Action item: Repeat the material exactly, every line of it.

Records for the exercise:

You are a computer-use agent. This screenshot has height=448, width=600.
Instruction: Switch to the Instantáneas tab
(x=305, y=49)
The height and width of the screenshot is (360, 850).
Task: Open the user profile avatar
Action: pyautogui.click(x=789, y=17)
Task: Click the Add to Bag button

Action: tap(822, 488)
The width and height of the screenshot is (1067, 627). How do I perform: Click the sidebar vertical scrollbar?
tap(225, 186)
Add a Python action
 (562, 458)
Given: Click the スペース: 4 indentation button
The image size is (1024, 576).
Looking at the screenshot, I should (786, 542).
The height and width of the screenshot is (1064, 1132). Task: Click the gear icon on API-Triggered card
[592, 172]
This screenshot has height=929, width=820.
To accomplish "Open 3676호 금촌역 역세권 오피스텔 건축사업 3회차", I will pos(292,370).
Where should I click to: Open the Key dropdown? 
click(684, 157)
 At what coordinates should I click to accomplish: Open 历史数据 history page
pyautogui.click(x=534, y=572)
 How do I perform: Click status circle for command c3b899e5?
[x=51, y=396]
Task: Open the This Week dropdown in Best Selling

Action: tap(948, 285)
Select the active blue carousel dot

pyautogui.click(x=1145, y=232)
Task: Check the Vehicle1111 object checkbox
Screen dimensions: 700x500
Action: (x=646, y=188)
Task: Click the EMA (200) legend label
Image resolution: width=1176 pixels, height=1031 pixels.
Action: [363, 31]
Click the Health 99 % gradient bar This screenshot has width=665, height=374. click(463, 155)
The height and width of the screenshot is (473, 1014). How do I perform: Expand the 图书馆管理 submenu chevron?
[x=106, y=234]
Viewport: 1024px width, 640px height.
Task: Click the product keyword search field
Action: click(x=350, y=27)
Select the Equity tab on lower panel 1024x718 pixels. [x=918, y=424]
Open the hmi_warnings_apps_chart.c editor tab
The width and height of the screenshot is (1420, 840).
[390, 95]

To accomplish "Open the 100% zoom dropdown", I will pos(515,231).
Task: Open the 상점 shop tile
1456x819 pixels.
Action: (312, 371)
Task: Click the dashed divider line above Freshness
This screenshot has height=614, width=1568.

Answer to this task:
You are a computer-use agent. This screenshot has height=448, width=600.
Instruction: Switch to the Instantáneas tab
(x=305, y=49)
The height and width of the screenshot is (360, 850).
Task: Open the user profile avatar
Action: pyautogui.click(x=789, y=17)
Task: Click the Add to Bag button

Action: tap(822, 488)
The width and height of the screenshot is (1067, 627). How do I perform: Click the sidebar vertical scrollbar?
tap(225, 186)
Add a Python action
 (562, 458)
Given: Click the スペース: 4 indentation button
The image size is (1024, 576).
Looking at the screenshot, I should (786, 542).
The height and width of the screenshot is (1064, 1132). Task: Click the gear icon on API-Triggered card
[592, 172]
This screenshot has height=929, width=820.
To accomplish "Open 3676호 금촌역 역세권 오피스텔 건축사업 3회차", I will pos(292,370).
Where should I click to: Open the Key dropdown? 
click(684, 157)
 At what coordinates should I click to accomplish: Open 历史数据 history page
pyautogui.click(x=534, y=572)
 How do I perform: Click status circle for command c3b899e5?
[x=51, y=396]
Task: Open the This Week dropdown in Best Selling

Action: tap(948, 285)
Select the active blue carousel dot

pyautogui.click(x=1145, y=232)
Task: Check the Vehicle1111 object checkbox
Screen dimensions: 700x500
Action: (x=646, y=188)
Task: Click the EMA (200) legend label
Image resolution: width=1176 pixels, height=1031 pixels.
Action: [363, 31]
Click the Health 99 % gradient bar This screenshot has width=665, height=374. click(463, 155)
The height and width of the screenshot is (473, 1014). How do I perform: Expand the 图书馆管理 submenu chevron?
[x=106, y=234]
Viewport: 1024px width, 640px height.
Task: Click the product keyword search field
Action: click(x=350, y=27)
Select the Equity tab on lower panel 1024x718 pixels. [x=918, y=424]
Open the hmi_warnings_apps_chart.c editor tab
The width and height of the screenshot is (1420, 840).
[390, 95]

To accomplish "Open the 100% zoom dropdown", I will pos(515,231).
Task: Open the 상점 shop tile
1456x819 pixels.
Action: (312, 371)
Task: Click the dashed divider line above Freshness
This screenshot has height=614, width=1568.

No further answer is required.